Le lecteur suit ainsi en parallèle la grossesse de la narratrice et le lent cheminement de la maladie chez sa mère. En un dosage subtil, la jeune femme alterne ces deux étapes de sa vie, tellement inconciliables. Elle narre les inquiétudes liées à l'attente de l'enfant, “cette excroissance d'elle-même, ce morceau de [soi]”, qu'elle traite d'abord aussi mal qu'elle. Elle évoque avec humour le rendez-vous chez l'aptonomiste qui lui dit de parler à sa fille et de ne pas garder stress et tristesse “dans la gorge et dans le ventre”. Elle explique comment elle déteste sa sensiblerie nouvelle, ce corps qu'elle ne reconnaît plus Elle insiste sur son refus d'être regardée, sur son rejet de l'air “béat” et “guilleret” du “club des enceintes”. Elle s'interroge, se demandant si elle sera une bonne mère, alors qu'elle déteste sa vie, qu'elle fume et qu'elle a peur.

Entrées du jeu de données
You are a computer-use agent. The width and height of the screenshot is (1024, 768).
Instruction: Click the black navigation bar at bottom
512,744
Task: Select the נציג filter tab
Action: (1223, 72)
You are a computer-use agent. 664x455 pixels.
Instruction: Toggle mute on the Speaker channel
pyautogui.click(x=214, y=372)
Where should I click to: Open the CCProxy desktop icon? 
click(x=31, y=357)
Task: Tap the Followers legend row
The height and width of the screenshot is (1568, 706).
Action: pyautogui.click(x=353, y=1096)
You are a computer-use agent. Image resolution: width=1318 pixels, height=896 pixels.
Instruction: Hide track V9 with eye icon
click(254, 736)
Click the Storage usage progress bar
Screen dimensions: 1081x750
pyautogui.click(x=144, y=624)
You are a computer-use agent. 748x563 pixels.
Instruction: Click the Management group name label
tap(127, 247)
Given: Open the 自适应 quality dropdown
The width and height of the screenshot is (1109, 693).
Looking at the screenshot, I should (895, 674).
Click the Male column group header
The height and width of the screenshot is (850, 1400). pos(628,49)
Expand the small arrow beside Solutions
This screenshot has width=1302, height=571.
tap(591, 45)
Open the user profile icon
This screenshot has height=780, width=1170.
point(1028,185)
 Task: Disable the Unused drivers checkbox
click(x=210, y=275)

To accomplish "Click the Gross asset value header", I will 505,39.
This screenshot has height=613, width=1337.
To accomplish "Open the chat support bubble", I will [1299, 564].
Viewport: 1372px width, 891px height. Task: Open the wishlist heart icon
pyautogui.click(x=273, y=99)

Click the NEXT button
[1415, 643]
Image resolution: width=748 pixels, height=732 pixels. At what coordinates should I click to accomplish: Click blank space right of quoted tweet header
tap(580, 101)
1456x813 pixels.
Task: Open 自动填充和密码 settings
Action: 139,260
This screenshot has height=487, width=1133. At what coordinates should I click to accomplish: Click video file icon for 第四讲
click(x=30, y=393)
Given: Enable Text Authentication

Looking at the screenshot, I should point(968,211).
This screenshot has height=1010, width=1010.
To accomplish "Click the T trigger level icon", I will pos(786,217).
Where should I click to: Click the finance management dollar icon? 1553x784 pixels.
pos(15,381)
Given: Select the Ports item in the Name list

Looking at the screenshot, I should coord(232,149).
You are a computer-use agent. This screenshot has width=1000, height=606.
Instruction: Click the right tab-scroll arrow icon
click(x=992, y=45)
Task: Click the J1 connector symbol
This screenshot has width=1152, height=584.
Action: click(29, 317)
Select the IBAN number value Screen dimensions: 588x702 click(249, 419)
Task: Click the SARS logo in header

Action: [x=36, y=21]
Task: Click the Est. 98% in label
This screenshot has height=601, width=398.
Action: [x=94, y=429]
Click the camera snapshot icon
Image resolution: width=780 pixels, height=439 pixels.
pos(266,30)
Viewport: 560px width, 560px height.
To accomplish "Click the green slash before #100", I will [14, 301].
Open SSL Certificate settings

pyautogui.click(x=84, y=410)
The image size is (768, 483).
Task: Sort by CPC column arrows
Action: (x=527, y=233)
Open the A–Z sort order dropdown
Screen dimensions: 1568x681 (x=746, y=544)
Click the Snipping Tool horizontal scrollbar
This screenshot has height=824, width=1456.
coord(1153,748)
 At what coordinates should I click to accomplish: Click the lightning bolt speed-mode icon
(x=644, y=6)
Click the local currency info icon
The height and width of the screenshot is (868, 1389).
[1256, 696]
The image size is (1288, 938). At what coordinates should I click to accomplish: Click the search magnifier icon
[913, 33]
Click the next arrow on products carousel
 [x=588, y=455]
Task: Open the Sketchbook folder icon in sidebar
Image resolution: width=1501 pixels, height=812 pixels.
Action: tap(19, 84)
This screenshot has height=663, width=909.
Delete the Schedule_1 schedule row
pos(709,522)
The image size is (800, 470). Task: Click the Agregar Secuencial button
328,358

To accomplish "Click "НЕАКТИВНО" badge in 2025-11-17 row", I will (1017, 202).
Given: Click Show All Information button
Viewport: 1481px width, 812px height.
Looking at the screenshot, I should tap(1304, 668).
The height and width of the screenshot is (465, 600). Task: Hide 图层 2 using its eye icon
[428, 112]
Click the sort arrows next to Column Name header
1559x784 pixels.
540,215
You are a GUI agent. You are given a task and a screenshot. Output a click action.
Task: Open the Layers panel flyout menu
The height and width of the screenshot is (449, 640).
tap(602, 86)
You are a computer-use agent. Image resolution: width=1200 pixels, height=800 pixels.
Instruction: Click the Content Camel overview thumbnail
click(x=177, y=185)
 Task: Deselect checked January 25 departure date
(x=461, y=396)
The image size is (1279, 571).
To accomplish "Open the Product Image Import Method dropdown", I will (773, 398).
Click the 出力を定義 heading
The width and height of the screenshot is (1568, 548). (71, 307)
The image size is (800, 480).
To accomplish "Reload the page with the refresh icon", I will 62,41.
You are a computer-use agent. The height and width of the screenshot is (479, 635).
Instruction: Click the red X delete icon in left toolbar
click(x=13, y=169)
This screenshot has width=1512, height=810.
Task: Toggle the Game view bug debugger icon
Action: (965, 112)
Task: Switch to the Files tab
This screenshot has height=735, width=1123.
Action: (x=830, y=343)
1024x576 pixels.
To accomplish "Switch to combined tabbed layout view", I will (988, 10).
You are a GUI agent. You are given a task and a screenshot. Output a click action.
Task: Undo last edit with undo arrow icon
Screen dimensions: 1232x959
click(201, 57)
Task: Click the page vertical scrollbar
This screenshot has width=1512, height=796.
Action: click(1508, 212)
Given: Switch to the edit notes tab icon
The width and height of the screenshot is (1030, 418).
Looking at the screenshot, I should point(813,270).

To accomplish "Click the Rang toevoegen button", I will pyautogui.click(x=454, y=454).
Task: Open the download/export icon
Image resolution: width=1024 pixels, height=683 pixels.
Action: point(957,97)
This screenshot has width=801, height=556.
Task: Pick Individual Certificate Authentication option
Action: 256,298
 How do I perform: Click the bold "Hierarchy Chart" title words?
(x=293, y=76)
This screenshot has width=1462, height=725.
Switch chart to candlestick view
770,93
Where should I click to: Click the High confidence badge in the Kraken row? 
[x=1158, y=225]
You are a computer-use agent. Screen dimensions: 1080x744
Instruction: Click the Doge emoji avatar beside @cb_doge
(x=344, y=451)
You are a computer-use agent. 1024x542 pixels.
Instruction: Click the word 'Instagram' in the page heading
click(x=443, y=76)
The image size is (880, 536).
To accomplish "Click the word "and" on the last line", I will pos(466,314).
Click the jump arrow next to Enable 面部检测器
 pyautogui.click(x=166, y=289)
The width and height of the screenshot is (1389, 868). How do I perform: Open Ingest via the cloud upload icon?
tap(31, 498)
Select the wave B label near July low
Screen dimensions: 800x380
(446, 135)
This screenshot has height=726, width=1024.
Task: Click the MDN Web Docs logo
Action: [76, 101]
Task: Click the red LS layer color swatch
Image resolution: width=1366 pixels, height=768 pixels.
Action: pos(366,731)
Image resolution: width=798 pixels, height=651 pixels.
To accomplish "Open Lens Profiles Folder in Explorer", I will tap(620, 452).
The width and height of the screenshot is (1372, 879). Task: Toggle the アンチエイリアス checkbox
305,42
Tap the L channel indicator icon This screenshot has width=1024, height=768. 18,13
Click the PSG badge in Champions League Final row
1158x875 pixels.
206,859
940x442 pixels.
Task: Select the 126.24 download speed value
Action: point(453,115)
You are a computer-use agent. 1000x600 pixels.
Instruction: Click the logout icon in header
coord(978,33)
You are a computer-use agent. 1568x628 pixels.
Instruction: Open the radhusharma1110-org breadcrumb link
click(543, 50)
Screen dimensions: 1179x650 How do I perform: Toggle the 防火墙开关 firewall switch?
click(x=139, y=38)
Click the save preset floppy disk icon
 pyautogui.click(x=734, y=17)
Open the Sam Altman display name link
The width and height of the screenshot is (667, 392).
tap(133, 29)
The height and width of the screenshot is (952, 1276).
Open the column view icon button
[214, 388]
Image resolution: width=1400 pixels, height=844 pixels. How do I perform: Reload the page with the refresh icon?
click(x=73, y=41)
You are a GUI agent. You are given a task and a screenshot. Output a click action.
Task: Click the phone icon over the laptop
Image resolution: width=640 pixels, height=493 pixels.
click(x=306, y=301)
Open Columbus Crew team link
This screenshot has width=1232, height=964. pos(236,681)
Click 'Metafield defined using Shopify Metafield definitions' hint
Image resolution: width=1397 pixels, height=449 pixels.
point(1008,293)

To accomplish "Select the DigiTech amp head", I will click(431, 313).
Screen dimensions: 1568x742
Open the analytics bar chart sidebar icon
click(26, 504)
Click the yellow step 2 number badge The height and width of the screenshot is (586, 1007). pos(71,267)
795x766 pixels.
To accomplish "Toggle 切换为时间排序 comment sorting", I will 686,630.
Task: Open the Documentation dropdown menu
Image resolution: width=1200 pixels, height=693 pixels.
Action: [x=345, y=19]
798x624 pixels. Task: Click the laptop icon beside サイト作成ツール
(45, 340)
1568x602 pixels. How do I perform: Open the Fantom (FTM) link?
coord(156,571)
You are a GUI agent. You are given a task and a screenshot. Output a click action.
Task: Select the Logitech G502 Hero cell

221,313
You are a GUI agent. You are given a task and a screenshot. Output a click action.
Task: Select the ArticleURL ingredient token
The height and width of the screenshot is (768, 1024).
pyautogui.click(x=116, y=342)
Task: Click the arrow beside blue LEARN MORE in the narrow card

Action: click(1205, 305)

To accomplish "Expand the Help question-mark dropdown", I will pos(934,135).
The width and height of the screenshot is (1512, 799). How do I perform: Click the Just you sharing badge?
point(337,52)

**MARCHE À SUIVRE**
Écris la suite de l'extrait sur la grossesse de la narratrice et la maladie de sa mère, en partant de sa dernière phrase.

**RÉSULTAT ATTENDU**
La narratrice ne fait l'impasse sur rien. Elle dit les visites éprouvantes et humiliantes avec sa mère chez Toubib, le Grand Professeur, incapable de retenir le nom de sa patiente, indifférent à son sort, et devant qui la malade doit étaler sa “nudité ruinée”. Elle raconte les visites à l'hôpital Saint-Louis, “son sale et vieux copain”; elle dit le manque de maman, celle avec qui elle riait tant, car est-ce encore maman, “cette chose-là, reliée à ses tuyaux”? Elle se demande quels sont les mots qui soulagent, répertorie les petits gestes qu'elle accomplit- lui tenir les mains, lui lire des livres, la forcer à manger- décrit les instants où elle n'en peut plus d'assister à l'agonie de sa mère, cette “chose” cette “forme”, “que le cancer a bouffée de l'intérieur”. Elle se remémore le séjour à l'île d'Houat lors de sa rémission, quand sa mère souhaitait devenir la bonne mère qu'elle n'avait jamais su être. La fille garde en mémoire « la dernière plainte qui n'est pas sortie », le « dernier mot de maman. Il n'a plus que moi ce mot».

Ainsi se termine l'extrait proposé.